Vehicle bombs fall into three categories:

  • large vehicle-borne improvised explosive device (LVBIED). An LVBIED is a lorry or truck filled with explosives. These vehicles enable terrorists to carry very large amounts of explosives, possibly several tons, to a target and cause casualties and destruction over a range of hundreds of feet.
  • vehicle-borne improvised explosive device (VBIED). A VBIED is a car or van filled with explosive, driven to a target and then detonated.
  • under vehicle improvised explosive device (UVIED). A UVIED is a type of small, 'booby-trap' improvised explosive device placed in, on, or under a vehicle, and designed to explode when the vehicle moves.

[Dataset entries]
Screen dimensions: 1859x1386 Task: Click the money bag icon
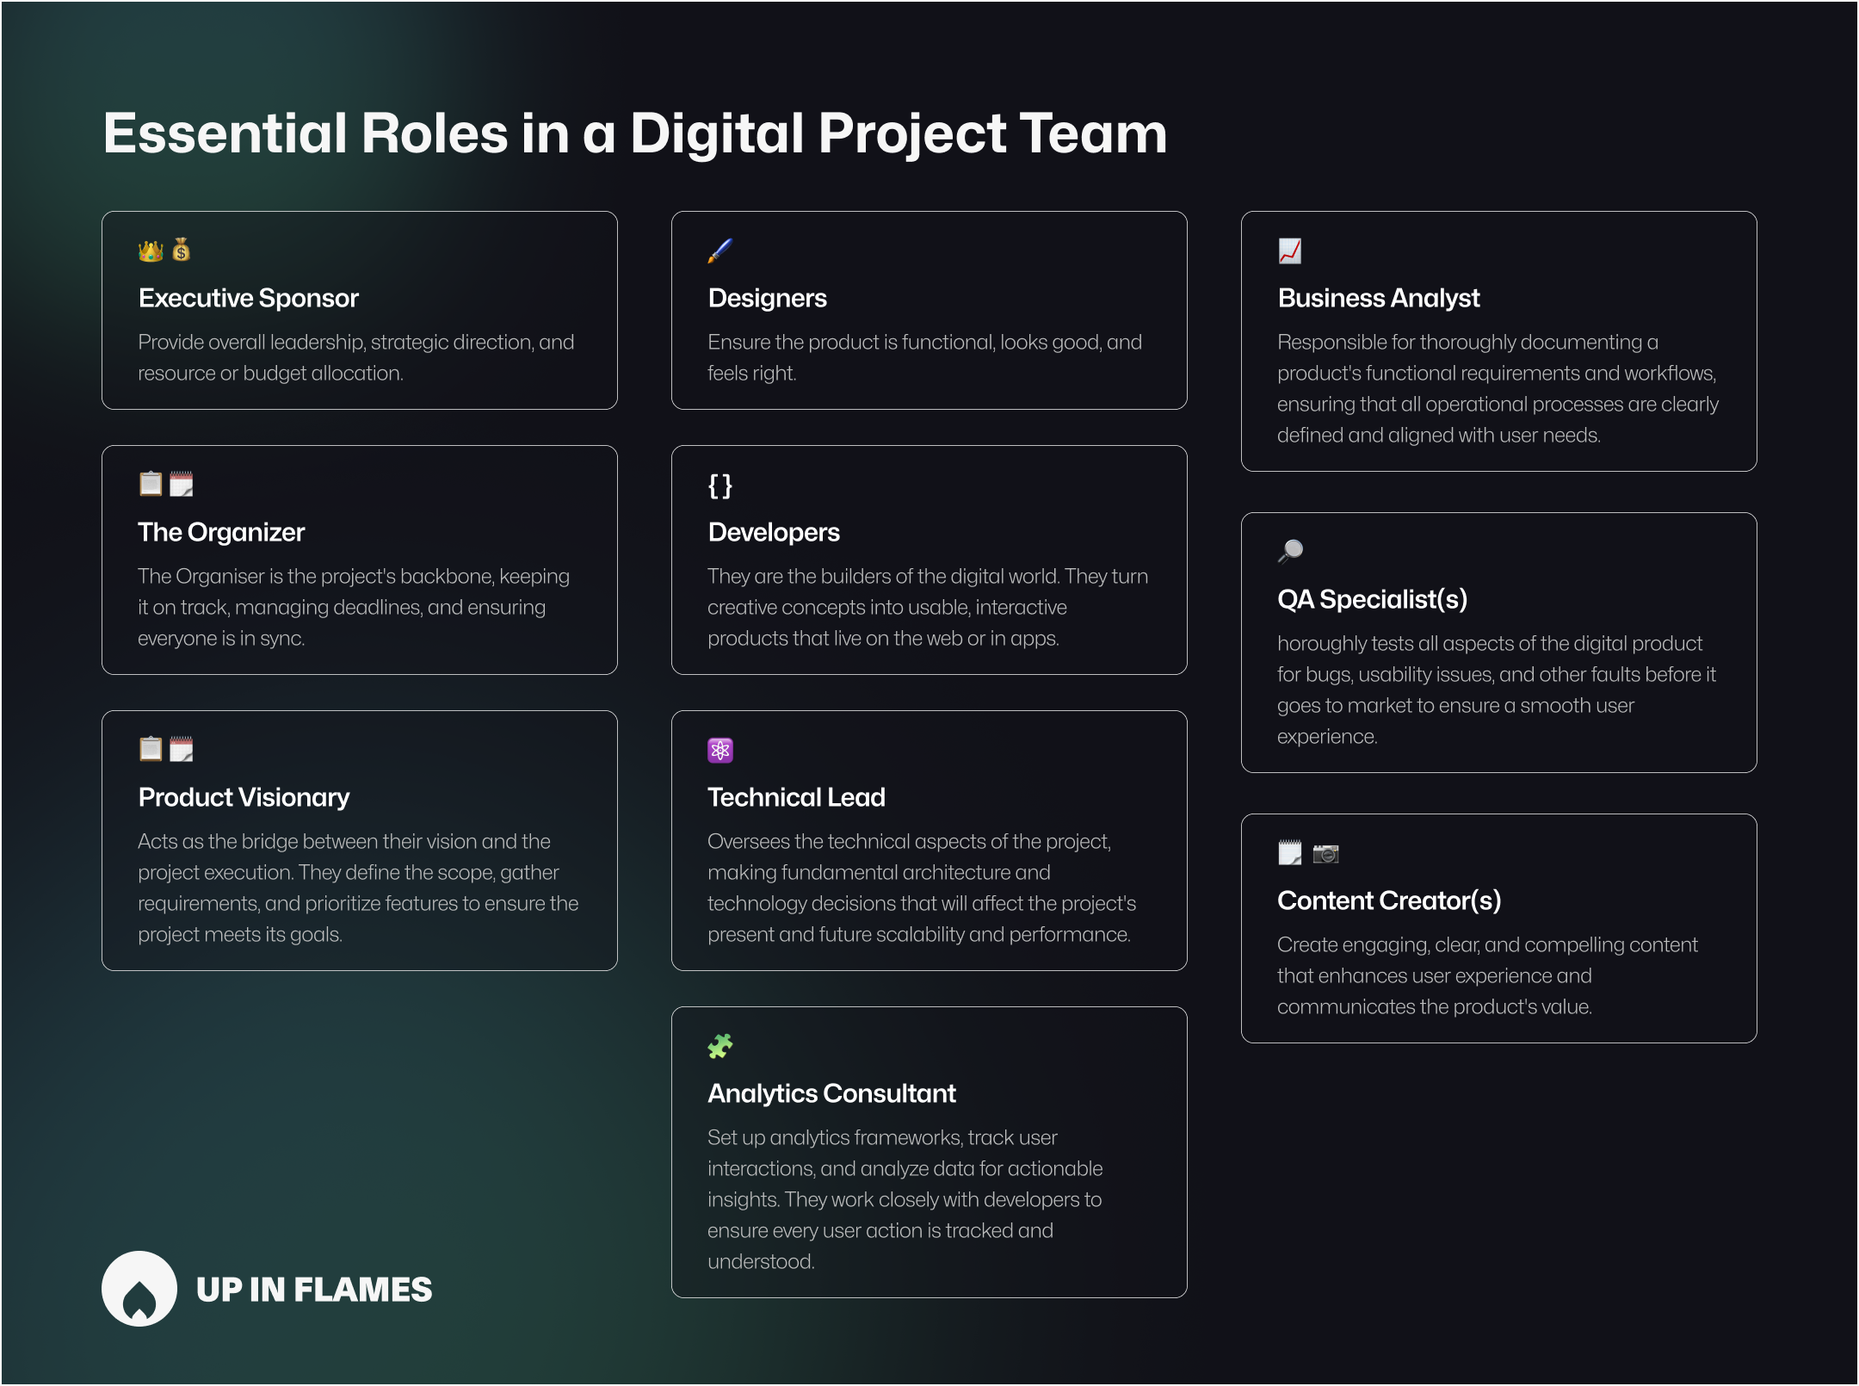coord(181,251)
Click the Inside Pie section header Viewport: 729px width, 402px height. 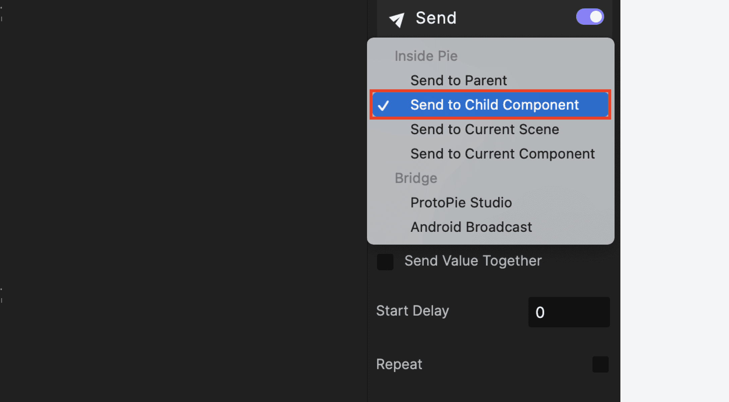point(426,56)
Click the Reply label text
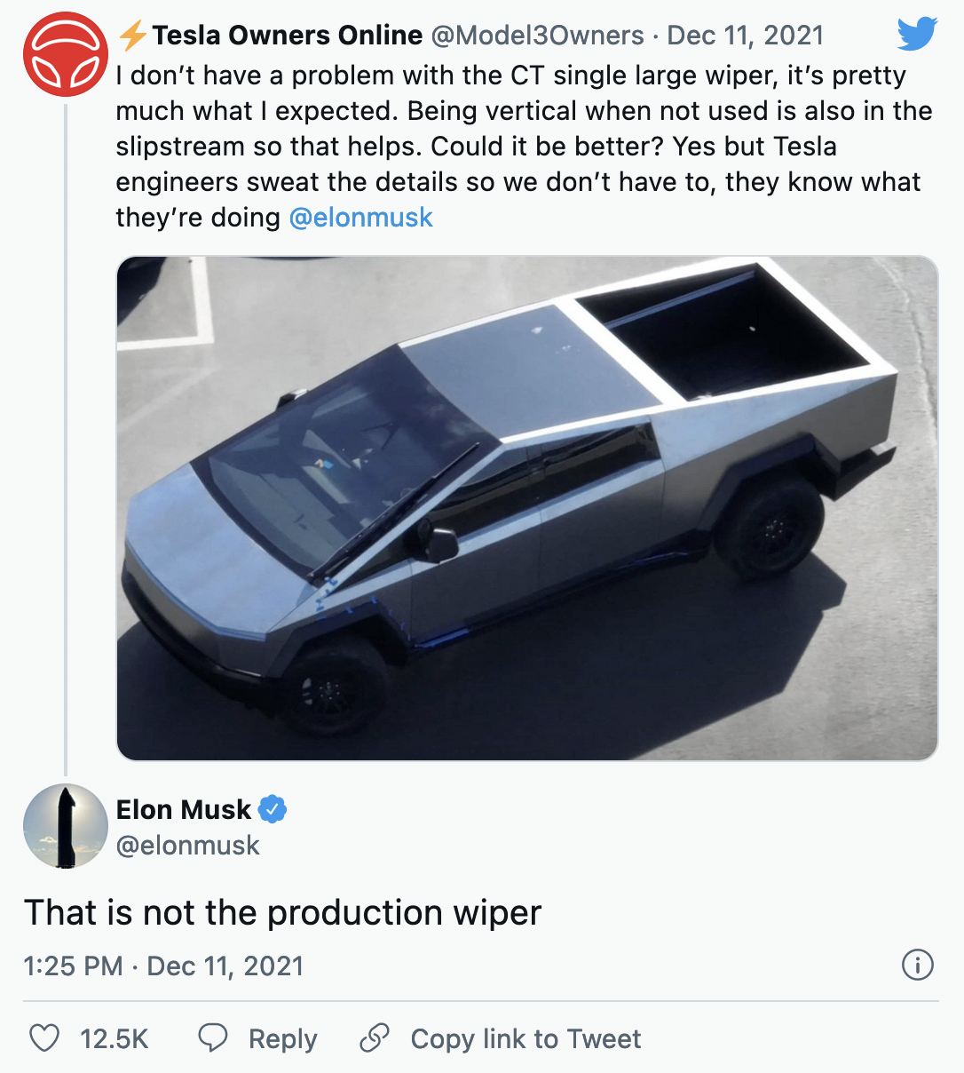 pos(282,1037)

* * *

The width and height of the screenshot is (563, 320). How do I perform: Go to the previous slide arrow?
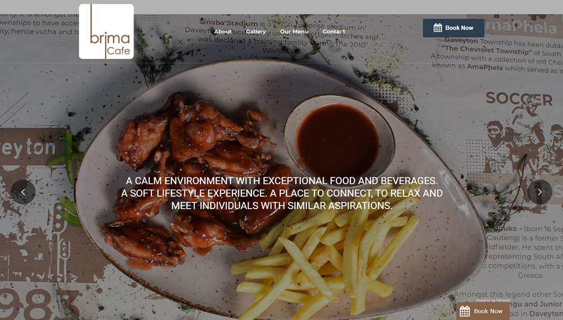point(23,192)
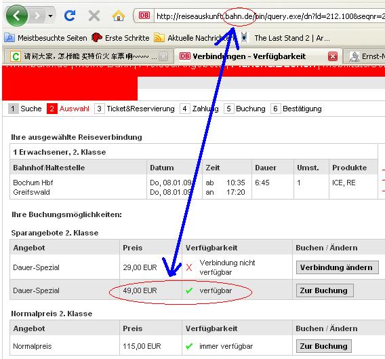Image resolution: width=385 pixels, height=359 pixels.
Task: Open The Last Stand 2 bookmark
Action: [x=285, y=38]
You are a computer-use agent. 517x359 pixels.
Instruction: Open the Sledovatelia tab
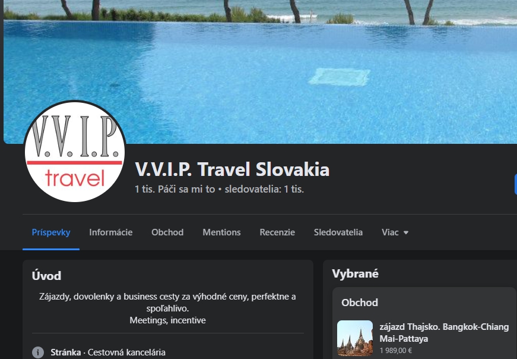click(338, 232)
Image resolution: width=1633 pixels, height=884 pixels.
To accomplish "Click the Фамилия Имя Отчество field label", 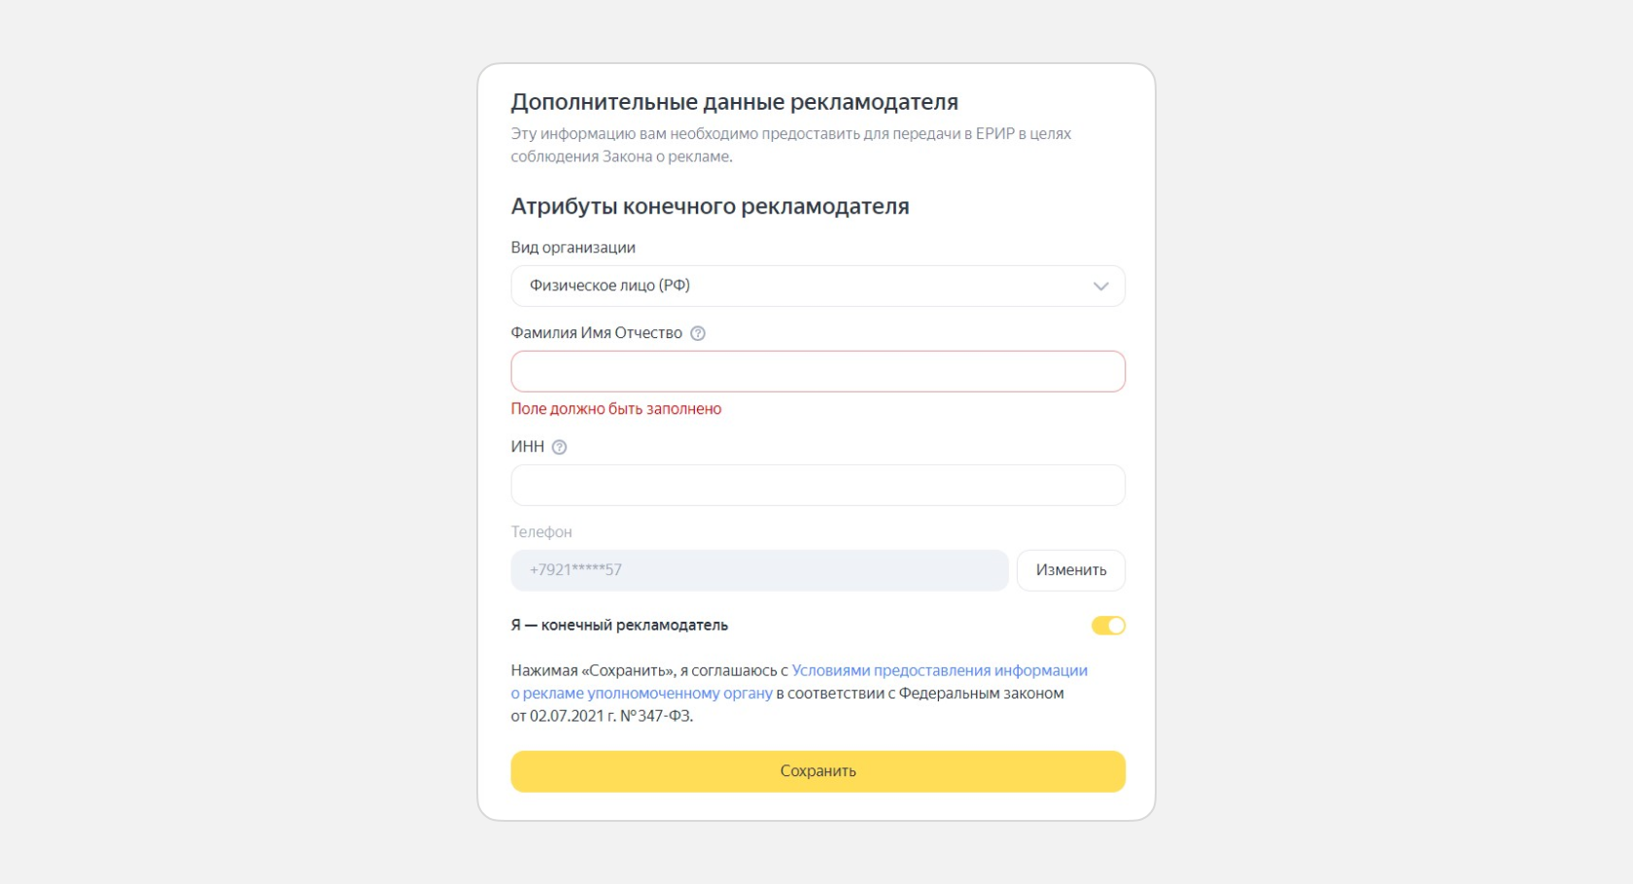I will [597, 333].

#### TASKS TO CARRY OUT:
#1 List each category of vehicle bomb that the text on vehicle bombs names, giving its full name and abbreviation.
#2 Continue the text on vehicle bomb categories from its last sentence.

#### LIST OF ANSWERS:
#1
- large vehicle-borne improvised explosive device (LVBIED)
- vehicle-borne improvised explosive device (VBIED)
- under vehicle improvised explosive device (UVIED)

#2
Vehicle bombs typically use an improvised explosive; sometimes a flammable substance is added to enhance the effect e.g. liquefied petroleum gas (LPG). The bomb can be made in advance at a safe location some distance from the target. The explosive may be in the load-carrying area of the vehicle, concealed in the chassis or behind panels, or in one or more containers such as a beer kegs, dustbins, wheelie bins or large suitcases. Once assembled, the bomb can be delivered at a time of the terrorists' choosing and with reasonable precision, depending on defenses. It can be detonated from a safe distance using a timer or remote control, or detonated on the spot by a suicide bomber.